In my 36th year I feel as though I am only now living fully.
Religion, in my experience, placed a noose around my neck and made me a slave.
Intellectually and emotionally I was bound and restricted. Limited to a narrow framework with which to receive and perceive the world.
Life revolved around the afterlife. Heaven mattered more than earth. All my thoughts and actions were judged by how much they were pleasing to the great deity.
And yet what is life? Fuck, procreate, die, leaving a genetic legacy. Looking from the perspective of bacteria up through the animal kingdom, you see waste, violence, damage, death, destruction, disaster. Kill or be killed. Predators and victims. And you call this the creation of a benevolent god?
Sorry guys, we evolved from apes. We will die and we will be dust. We will join the legion of the dead and life will cease to exist. I know, it’s a hard thought. Took me long enough to finally let go of the illusion of life going on.
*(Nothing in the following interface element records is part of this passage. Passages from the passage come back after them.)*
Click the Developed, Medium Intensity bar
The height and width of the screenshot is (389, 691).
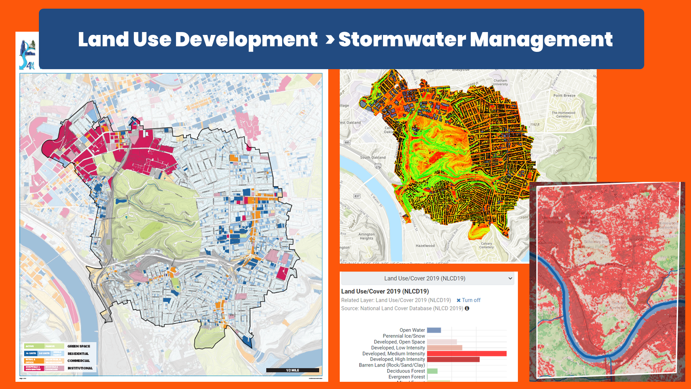(466, 354)
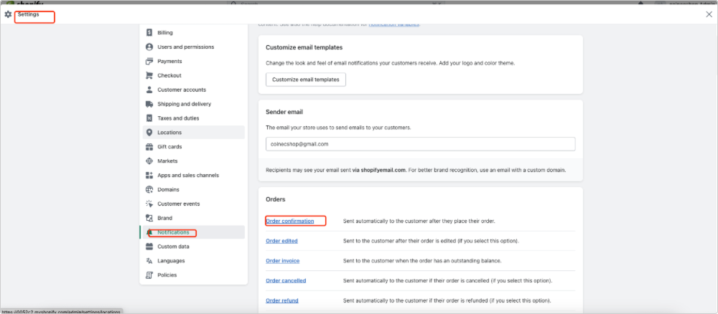Click the Sender email input field

[420, 144]

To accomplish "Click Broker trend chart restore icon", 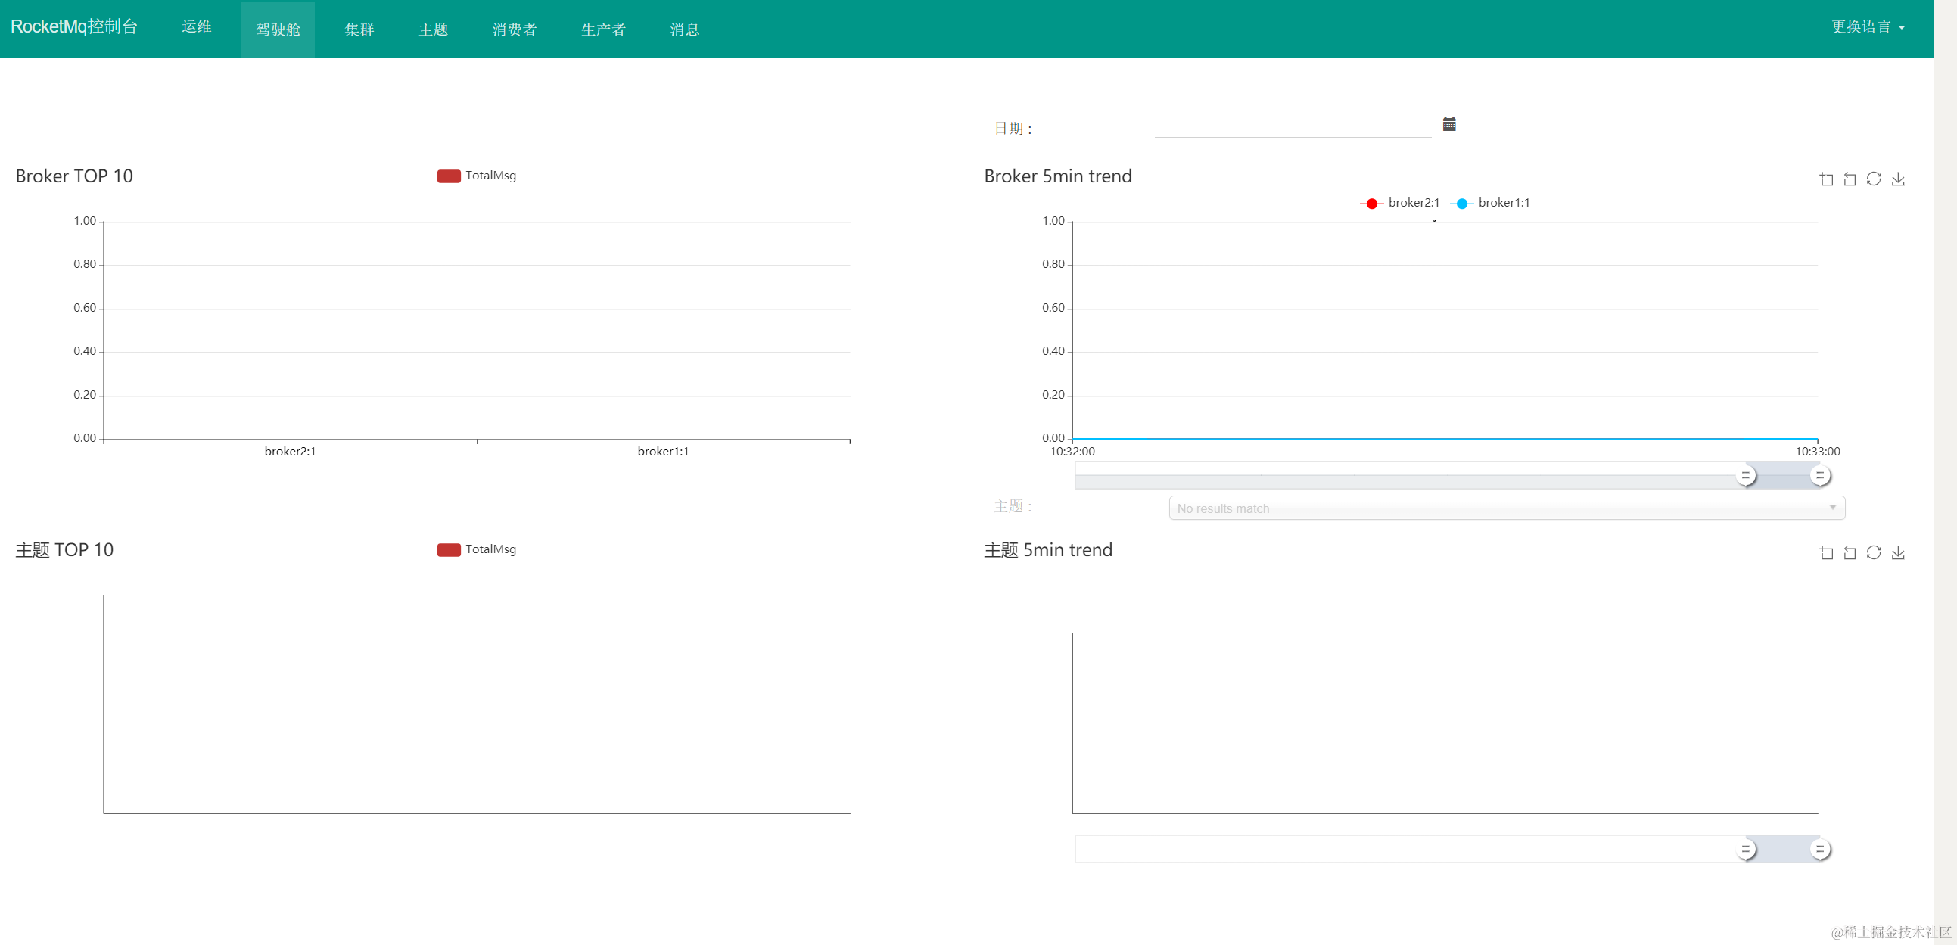I will coord(1873,179).
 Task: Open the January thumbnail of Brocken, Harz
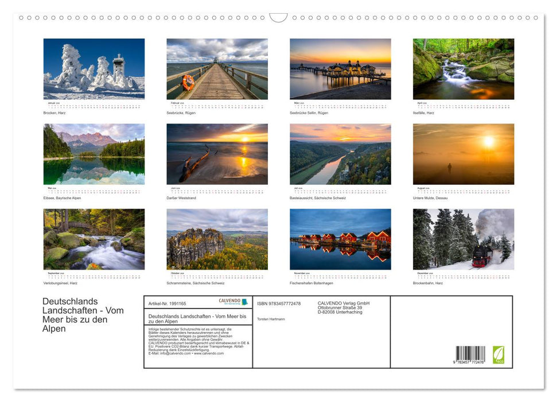coord(94,69)
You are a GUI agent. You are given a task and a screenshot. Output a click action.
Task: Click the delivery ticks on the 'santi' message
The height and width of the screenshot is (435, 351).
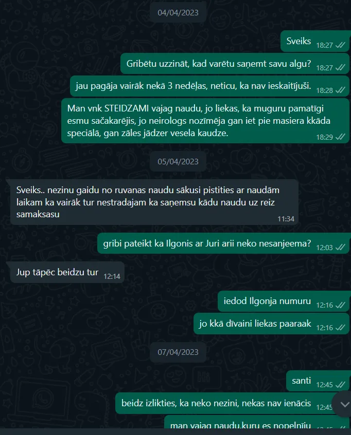340,385
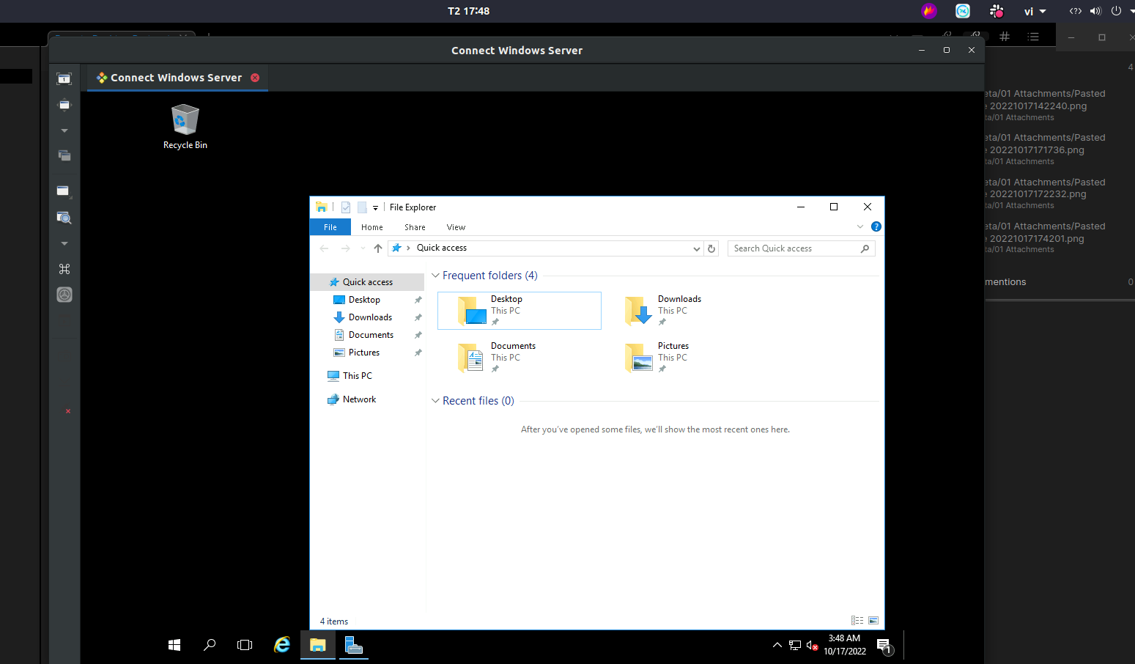The height and width of the screenshot is (664, 1135).
Task: Open Internet Explorer from the Windows taskbar
Action: pos(282,645)
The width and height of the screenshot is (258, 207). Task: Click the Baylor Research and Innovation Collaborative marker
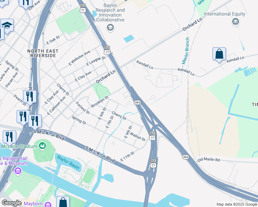(110, 28)
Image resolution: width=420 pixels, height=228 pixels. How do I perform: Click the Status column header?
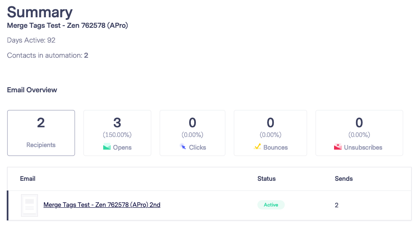[x=267, y=179]
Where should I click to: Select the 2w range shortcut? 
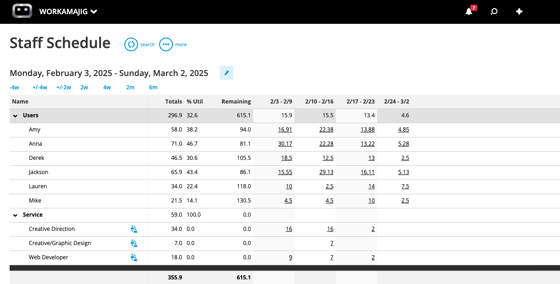point(84,87)
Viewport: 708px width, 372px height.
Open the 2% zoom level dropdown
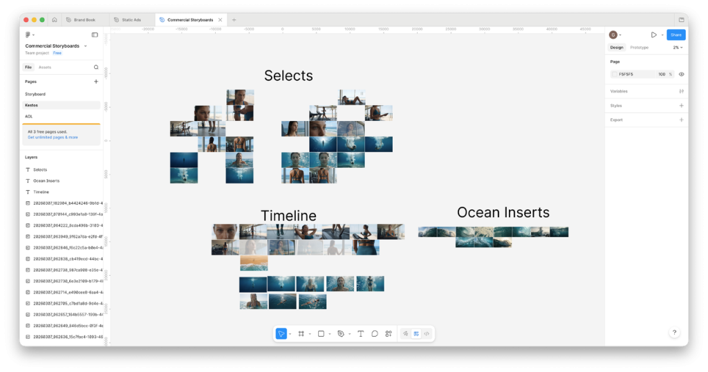coord(678,48)
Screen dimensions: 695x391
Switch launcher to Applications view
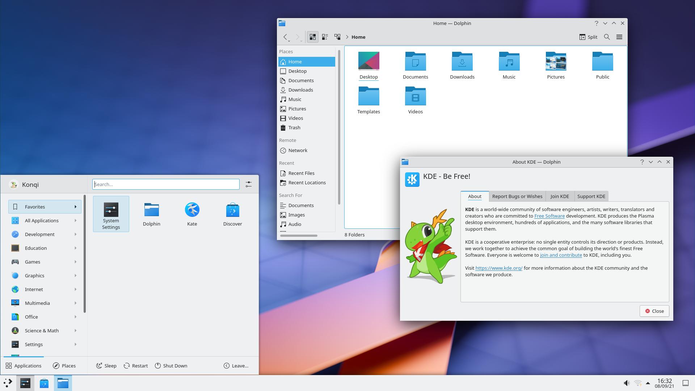(x=24, y=366)
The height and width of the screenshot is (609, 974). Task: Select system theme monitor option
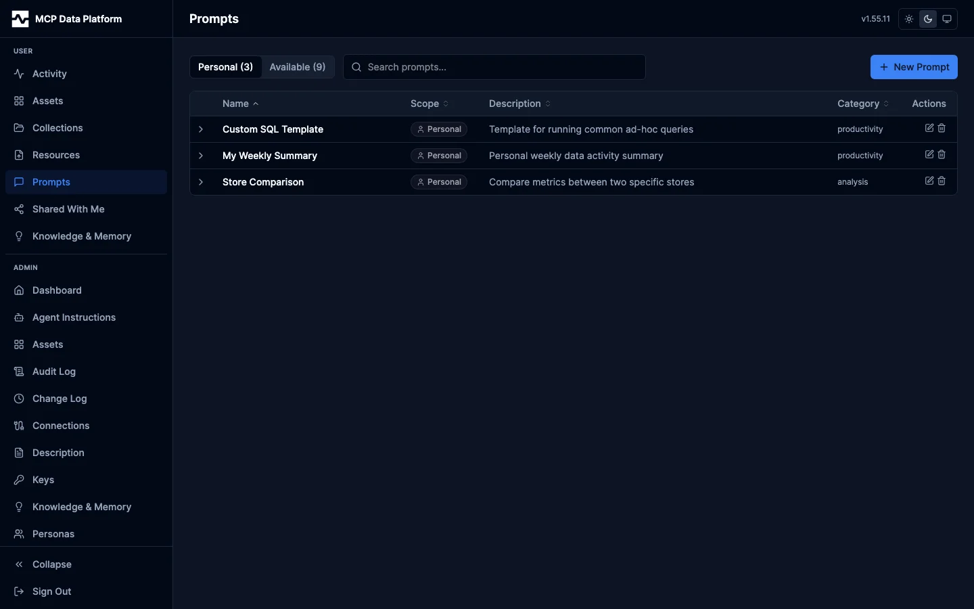[947, 19]
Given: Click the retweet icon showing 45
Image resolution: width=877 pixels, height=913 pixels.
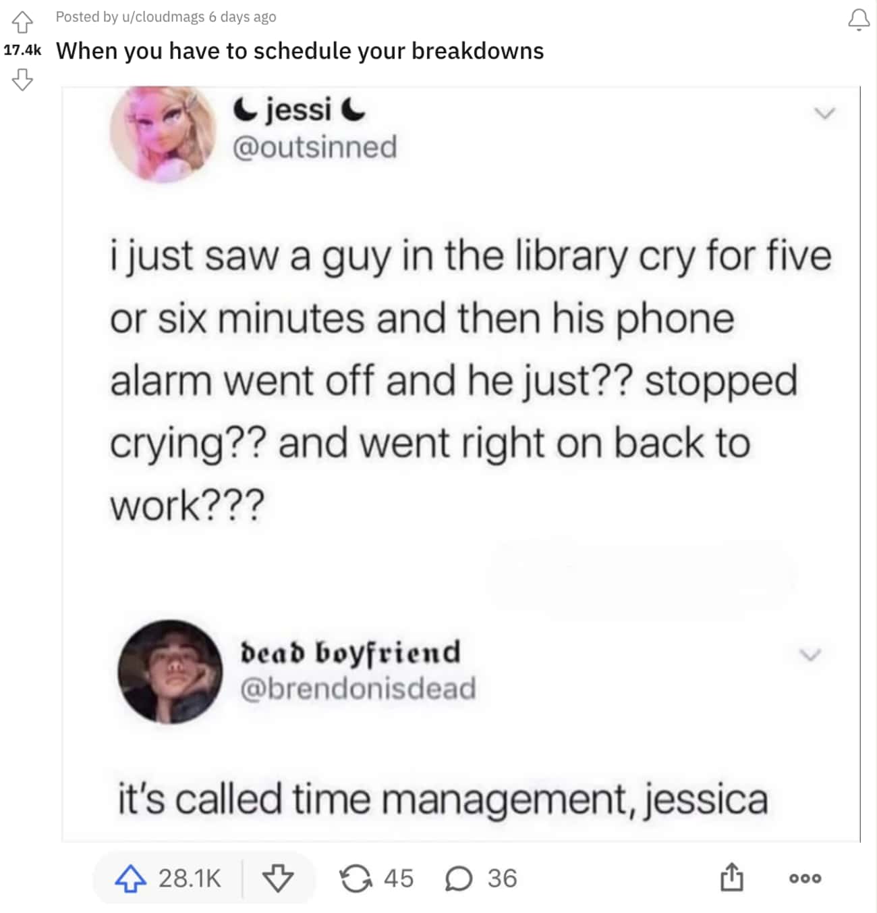Looking at the screenshot, I should [356, 879].
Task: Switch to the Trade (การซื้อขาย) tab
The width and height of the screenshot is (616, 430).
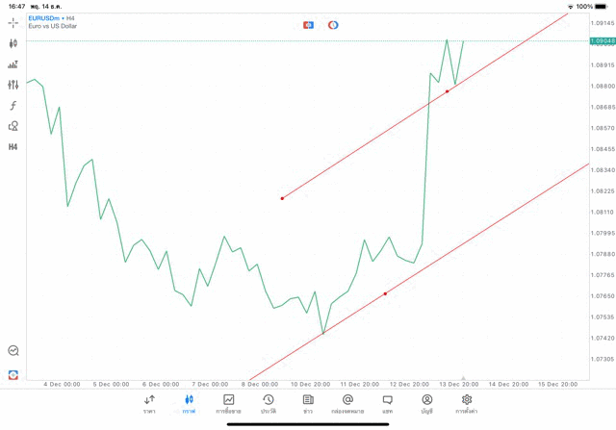Action: coord(229,403)
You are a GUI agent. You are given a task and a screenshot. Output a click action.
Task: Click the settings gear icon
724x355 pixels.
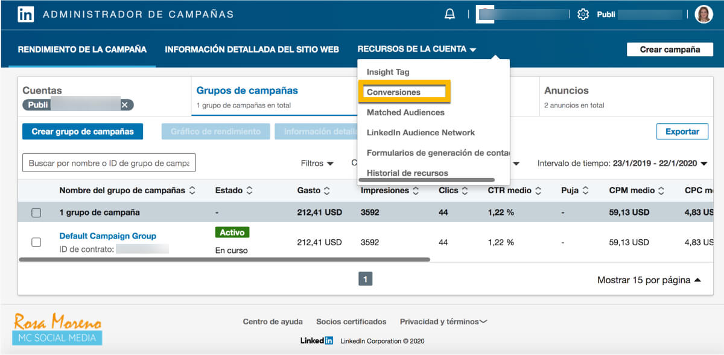coord(583,13)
Without this whole bullshit guilt around sin, I can now finally live freely. The religious freaks will probably pray for my soul and lament at just how hedonistic I will become. All the while I feel free to practice a new kind of morality, one that is respectful for all of life.
The religion that I knew was immoral. Anything that places such a vice on life should be discarded, mocked, ridiculed, and destroyed. Life is now so much more pleasurable, though I still carry the scars that are slowly healing with time and hedonistic delight.